March 23, 2018
HACU Statement on Fiscal Year 2018 appropriations bill passed and HSI impact
The Hispanic Association of Colleges and Universities (HACU) has released the following statement on the recently passed Fiscal Year (FY) 2018 appropriations bill and its impact on Hispanic-Serving Institutions (HSIs).
This week Congress’ $1.3 trillion appropriations included a total increase of $31.7 million in funding for HSIs. A 14.3% increase for the two most critical HSI programs at the U.S. Department of Education, HEA Title V-Part A (undergraduate education) and HEA Title V-Part B (graduate education), will bring the total funding for Part A to $123.2 million and Part B to $11.05 million. In addition, the funding for the new National Science Foundation (NSF) program for HSIs was doubled to $30 million in FY 2018.

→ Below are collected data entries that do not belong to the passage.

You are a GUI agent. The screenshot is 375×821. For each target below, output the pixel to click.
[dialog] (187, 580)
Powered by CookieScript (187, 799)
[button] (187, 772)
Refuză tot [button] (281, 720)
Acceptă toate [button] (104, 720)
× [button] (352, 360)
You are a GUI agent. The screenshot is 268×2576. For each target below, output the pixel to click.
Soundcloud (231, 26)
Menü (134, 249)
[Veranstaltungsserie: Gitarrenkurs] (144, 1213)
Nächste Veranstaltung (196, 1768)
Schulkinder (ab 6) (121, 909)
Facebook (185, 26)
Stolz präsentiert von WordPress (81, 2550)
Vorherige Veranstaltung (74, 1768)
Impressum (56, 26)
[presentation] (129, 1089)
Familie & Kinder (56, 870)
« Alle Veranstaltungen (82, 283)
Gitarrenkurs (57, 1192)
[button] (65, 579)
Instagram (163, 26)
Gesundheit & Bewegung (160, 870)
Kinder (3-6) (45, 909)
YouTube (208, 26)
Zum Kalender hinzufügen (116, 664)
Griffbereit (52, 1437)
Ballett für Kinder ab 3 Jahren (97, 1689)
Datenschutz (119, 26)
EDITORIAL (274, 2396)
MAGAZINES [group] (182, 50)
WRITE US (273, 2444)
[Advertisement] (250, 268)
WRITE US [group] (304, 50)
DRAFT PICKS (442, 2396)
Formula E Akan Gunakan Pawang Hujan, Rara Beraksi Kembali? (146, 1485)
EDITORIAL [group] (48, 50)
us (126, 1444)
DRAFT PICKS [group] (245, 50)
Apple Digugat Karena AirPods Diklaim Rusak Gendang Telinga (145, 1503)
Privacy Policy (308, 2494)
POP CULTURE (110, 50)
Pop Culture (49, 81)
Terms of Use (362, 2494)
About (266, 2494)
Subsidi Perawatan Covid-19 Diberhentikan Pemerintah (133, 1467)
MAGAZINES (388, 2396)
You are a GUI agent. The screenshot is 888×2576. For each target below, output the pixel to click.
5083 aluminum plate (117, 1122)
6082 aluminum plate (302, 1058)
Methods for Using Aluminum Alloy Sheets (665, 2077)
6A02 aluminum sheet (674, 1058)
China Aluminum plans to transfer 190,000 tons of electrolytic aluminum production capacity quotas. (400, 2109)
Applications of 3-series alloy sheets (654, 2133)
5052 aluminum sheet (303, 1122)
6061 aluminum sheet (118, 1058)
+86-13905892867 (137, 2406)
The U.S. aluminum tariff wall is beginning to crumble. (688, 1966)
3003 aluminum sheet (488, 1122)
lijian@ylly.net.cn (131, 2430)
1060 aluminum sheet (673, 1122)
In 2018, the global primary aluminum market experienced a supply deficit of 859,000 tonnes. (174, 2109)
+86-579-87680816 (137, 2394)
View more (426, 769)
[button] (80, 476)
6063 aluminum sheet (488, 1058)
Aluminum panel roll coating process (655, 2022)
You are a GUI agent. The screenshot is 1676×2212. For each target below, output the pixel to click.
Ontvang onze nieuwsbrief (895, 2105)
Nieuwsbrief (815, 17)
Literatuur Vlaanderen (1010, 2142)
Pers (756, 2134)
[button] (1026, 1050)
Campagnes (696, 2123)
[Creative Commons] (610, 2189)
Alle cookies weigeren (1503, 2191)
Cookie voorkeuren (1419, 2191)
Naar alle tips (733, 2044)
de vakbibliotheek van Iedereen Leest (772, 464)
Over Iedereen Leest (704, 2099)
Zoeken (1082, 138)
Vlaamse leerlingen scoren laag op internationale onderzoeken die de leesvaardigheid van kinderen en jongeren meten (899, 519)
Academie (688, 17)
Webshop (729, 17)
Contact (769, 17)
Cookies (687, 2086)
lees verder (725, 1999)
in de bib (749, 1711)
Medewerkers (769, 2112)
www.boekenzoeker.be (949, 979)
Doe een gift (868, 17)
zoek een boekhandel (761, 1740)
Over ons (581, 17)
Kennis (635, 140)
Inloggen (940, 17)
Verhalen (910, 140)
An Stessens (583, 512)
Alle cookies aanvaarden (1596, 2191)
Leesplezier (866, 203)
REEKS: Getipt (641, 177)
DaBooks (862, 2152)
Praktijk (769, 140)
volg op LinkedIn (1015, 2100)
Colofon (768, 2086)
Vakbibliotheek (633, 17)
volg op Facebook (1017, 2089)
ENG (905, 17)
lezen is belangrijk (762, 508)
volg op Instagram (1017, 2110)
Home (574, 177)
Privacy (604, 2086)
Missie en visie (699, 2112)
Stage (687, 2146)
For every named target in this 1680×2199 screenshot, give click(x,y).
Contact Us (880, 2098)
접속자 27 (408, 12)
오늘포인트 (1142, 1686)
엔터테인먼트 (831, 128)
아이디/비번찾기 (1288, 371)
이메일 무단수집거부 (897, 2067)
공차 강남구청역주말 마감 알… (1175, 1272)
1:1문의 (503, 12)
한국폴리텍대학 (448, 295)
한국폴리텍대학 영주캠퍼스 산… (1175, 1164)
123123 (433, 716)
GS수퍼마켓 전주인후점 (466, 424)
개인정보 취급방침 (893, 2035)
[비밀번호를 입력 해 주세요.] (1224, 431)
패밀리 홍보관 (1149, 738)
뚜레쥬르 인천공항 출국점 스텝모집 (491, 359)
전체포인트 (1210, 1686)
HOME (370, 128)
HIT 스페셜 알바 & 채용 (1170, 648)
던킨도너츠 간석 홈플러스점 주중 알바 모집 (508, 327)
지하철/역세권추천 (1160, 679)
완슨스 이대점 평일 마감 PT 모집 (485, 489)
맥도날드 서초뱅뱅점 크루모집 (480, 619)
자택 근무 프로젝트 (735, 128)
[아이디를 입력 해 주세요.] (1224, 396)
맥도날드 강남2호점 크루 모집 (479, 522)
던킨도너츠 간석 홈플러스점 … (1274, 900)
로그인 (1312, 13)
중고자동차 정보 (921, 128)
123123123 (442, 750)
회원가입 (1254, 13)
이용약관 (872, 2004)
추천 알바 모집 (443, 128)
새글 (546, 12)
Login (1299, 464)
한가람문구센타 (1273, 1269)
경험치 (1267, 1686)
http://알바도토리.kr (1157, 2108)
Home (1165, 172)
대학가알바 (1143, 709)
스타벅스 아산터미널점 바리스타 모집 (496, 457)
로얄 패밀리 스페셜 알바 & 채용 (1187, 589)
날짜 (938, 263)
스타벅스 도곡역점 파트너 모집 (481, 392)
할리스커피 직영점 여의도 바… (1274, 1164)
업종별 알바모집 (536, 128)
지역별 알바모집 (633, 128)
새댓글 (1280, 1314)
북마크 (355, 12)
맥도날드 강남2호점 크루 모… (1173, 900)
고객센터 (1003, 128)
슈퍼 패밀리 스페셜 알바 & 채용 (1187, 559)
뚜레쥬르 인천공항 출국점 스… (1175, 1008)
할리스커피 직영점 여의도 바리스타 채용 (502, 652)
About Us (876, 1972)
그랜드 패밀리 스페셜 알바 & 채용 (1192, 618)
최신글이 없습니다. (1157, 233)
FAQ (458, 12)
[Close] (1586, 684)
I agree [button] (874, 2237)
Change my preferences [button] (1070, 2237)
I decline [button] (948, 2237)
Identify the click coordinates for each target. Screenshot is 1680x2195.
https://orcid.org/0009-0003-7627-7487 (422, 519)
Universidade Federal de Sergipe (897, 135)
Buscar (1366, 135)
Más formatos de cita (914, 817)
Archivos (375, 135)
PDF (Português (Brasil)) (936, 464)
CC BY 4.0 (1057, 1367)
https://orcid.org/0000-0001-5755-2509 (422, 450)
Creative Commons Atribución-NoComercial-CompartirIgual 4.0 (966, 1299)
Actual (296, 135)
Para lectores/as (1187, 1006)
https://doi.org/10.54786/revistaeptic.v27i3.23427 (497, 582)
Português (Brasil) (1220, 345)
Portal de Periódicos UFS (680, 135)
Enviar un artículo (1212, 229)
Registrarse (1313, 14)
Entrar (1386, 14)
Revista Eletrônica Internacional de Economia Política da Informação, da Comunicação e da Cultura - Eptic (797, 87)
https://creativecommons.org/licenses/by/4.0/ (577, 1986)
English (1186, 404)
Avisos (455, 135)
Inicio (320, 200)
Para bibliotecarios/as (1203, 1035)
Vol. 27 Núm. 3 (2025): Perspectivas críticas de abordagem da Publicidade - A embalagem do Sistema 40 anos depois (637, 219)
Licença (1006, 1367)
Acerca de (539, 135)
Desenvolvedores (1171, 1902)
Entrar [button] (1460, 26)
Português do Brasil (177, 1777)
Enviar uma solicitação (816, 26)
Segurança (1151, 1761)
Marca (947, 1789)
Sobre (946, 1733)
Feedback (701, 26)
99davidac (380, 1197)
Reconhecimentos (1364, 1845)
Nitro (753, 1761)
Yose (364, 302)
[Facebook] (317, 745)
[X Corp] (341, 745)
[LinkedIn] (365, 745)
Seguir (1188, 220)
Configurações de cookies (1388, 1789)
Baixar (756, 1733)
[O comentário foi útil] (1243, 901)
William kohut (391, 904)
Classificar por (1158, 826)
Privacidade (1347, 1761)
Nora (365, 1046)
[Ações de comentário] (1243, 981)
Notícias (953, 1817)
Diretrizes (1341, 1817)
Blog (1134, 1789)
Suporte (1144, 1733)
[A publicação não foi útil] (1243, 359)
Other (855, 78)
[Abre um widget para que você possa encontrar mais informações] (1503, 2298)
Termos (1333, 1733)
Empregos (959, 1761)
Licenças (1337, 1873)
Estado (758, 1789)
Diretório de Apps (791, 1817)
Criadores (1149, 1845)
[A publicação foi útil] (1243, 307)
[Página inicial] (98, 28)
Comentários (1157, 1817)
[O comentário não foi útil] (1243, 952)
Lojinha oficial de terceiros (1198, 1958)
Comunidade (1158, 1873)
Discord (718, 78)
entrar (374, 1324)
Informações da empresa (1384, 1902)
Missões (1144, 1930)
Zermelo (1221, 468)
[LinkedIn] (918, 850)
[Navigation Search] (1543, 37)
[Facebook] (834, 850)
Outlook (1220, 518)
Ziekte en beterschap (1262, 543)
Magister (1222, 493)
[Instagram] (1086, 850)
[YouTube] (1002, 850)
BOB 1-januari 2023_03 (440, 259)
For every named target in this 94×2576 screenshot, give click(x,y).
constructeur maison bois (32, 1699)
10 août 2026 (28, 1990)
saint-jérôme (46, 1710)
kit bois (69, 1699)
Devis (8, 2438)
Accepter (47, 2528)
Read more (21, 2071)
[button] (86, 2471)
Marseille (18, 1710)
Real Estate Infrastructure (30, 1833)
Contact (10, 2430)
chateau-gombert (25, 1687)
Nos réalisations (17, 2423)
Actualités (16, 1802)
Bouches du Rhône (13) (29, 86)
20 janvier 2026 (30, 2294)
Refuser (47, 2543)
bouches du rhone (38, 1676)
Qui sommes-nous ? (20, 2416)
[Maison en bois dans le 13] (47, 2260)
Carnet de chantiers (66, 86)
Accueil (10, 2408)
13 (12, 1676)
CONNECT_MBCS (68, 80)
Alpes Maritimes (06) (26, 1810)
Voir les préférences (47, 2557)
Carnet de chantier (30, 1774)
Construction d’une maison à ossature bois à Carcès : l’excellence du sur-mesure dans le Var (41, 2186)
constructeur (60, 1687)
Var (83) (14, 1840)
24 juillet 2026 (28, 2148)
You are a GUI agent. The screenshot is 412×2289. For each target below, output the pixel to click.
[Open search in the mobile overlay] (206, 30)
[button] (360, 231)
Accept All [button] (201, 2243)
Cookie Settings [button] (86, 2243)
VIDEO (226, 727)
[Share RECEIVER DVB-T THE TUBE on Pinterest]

"This investment recognizes the increasingly important role that Hispanic-Serving Institutions play in educating and training the fastest-growing segment of America’s workforce, Hispanic Americans," said HACU President and CEO Antonio R. Flores.
More of the nation’s estimated 500 HSIs will benefit due to the increase of $16.7 million in HEA Title V institutional development grant funds and the increase of $15 million in the NSF Improving Undergraduate STEM Education: Hispanic-Serving Institutions (HSI Program) funding for the remainder of the current fiscal year that ends on September 30, 2018.
Although the new $123.2 million funding level for Title V-Part A is the highest amount the program has ever received, it still fails to keep pace with the growth in the number HSIs, which have more than doubled since 2005. Less than 50% of HSIs have been awarded a grant.
HACU expresses its gratitude to the Senate and House leadership, as well as the appropriations committees in Congress, HSI supporters in the House of Representatives and the Senate and the bi-partisan members of the Congressional HSI Caucus for their support and looks forward to continue engagement with them in order to increase these positive investments in FY 2019.